Selection:
-.-.-

THE resurgence of popular interest in vintage mystery fiction of the twentieth century has led to the revival of a steadily mounting number of crime writers whose works, though often extremely popular in their day, had long lain out of print and been mostly forgotten outside of occasional, cursory references in studies by genre specialists. One such renascent author is American Carolyn Wells, who once was characterized, in a 1968 magazine article by John Dickson Carr, past master of the locked-room mystery, as one of mystery fiction’s ‘lost ladies now well lost’. Today, a half-century after Carr penned those sad words, vintage mystery fans again are finding their way to the detective fiction of Carolyn Wells, and the former ‘lost lady’, now happily redeemed, is enjoying renewed popularity. This is a remarkable reversal of fortune which would, no doubt, have immensely amused the author, a woman known for her wryly humorous outlook on the myriad blows and buffets of life.

-.-.-

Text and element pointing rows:
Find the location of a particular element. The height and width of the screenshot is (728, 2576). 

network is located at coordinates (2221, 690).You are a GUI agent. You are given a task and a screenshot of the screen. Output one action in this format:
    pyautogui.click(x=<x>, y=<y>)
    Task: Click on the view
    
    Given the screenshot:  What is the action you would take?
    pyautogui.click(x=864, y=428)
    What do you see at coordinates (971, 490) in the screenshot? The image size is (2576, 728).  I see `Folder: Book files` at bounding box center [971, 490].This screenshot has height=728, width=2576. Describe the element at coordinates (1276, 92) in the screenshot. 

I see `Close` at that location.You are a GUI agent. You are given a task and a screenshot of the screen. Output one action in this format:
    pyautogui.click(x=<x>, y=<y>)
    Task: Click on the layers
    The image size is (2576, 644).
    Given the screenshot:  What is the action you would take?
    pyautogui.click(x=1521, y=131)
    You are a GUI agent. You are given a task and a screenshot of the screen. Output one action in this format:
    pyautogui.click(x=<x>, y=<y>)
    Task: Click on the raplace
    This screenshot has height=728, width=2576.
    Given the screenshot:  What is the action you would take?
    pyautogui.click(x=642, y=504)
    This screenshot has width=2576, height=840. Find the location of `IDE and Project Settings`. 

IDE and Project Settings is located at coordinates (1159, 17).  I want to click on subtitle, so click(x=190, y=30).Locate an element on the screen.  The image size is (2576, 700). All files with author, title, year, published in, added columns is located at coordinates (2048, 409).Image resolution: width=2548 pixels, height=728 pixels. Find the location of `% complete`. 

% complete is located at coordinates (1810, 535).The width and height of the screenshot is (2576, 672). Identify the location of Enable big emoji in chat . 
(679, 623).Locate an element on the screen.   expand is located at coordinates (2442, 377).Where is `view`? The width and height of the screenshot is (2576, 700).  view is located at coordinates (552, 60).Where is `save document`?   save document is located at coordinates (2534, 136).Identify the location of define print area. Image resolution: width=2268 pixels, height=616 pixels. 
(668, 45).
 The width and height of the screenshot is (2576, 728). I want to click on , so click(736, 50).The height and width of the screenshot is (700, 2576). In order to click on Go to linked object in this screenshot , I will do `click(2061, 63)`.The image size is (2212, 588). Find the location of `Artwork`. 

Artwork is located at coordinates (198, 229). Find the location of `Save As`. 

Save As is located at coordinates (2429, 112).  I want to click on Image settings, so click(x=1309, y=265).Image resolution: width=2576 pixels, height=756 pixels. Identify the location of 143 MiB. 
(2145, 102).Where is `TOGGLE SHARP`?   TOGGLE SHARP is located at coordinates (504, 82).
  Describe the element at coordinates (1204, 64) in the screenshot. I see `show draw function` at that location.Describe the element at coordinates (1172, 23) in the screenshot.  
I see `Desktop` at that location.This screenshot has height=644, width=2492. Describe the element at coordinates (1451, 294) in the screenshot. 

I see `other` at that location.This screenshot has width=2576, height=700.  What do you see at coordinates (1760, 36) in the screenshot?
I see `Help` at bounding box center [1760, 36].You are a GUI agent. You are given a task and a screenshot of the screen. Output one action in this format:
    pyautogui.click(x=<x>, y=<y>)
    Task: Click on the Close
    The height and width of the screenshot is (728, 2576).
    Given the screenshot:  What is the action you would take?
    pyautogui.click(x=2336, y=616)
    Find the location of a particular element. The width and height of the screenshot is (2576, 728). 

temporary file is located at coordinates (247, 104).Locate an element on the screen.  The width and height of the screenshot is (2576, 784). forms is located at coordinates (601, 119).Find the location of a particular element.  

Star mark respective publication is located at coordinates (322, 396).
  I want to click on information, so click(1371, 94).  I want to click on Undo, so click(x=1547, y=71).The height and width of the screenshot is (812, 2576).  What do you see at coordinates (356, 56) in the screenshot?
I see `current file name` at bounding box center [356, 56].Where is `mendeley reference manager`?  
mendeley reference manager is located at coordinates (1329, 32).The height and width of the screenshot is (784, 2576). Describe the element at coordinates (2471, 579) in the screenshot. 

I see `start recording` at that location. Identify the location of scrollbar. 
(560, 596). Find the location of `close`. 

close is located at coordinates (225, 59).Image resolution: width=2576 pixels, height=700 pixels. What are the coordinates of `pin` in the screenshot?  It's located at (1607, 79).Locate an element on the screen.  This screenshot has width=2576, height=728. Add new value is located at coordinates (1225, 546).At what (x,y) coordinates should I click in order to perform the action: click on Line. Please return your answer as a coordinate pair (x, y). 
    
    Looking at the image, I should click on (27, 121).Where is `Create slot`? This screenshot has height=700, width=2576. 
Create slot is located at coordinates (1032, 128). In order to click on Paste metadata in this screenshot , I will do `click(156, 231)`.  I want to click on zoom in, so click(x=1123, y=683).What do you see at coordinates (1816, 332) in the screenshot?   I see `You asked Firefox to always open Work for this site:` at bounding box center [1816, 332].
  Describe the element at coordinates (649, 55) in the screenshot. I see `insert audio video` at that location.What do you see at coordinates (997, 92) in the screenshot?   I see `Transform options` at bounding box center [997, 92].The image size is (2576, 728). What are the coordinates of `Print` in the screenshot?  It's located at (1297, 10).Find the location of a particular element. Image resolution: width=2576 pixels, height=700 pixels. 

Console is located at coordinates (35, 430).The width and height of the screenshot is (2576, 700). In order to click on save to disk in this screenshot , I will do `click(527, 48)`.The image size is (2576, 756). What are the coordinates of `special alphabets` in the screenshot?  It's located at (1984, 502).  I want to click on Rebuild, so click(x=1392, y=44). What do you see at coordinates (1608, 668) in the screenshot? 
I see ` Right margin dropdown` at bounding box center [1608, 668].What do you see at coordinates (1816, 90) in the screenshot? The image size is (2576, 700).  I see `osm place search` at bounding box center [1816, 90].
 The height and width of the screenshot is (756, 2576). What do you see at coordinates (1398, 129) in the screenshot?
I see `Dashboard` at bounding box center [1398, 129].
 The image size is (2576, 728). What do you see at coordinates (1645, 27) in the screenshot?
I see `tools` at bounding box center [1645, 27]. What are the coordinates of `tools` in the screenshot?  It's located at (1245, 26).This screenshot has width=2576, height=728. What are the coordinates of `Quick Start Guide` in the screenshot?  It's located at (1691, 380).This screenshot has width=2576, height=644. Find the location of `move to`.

-.-.-

Task statement: In the Carolyn Wells passage, who called Wells one of mystery fiction's "lost ladies now well lost," and in what year?

The completed task: John Dickson Carr, in a 1968 magazine article.